Being out of telephone contact is an opportunity cost for the busy executive. As our dependence on Internet technology grows, being out of digital contact is equally an opportunity cost for a real estate agent en route to an open house, for example. If another house comes on the market - or the target house is sold - a real estate agent who is in touch can change plans. The executive, in the same way, can have the latest information available at her request, rather than hoping someone will keep her informed. The deployment of IP Mobility means that we can put the Web in an ambulance or an airplane - in motion - and give emergency medical personnel greater access to life-saving information while they have a patient in transit. It means an engineer can use his laptop as he walks around a building or between buildings, reviewing or changing documents at that time rather than "taking an action item" to change them later. It means, in short, that we can be free of the computer as an anchor that constrains the way we live, work, and play by its own limitations. We can instead begin to use it to simplify the way we live, work, and play on our own terms.

Various vendors are now developing the technology for two primary applications (although others are possible): Wireless LANs and third-generation mobile telephones. In addition, airlines are slowly deploying the technology in their aircraft in order to offer passengers services such as email and Web access. Experiments are also being conducted using the technology to connect IP devices in satellites in the earth's orbit. Some companies are considering whether Mobile IP might viably support national IP Internets that use a common infrastructure to connect users in arbitrary places with arbitrary service providers.
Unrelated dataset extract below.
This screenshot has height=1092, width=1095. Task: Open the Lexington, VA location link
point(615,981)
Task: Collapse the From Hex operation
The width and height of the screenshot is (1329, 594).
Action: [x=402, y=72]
Wireless LANs use a combination of IP Mobility technology and mobile LAN technology (which is analogous to Mobile IP, but connects the computers using a small number of radio systems called "base stations") to enable a computer to remain connected while moving around a campus. This campus is not limited in size technically; wireless service providers may enable such connectivity over a major part of a city or across a small country. However, as the wireless LAN grows to those sizes, it becomes a set of small radio networks connected by a more traditional backbone. It is here that IP Mobility comes into play: IEEE 802.11b mobile LANs implement the radio networks, and those radio regions are connected using Mobile IP.

Similarly, third-generation mobile networks (3GPP and a variety of related efforts) overlay the GSM, PCS, or CDMA telephone networks with an IP Internet whose end stations are telephone handsets. NTT DoCoMo in Japan deployed such a network, called "I-Mode," which has seen surprisingly rapid acceptance. Such networks enable users to go beyond using their telephones as voice instruments and pagers to using them much as they do PDA-limited Web access, email, calendaring, and other convenience functions. Some next-generation cell phones now combine the PDA and the handset into a single device.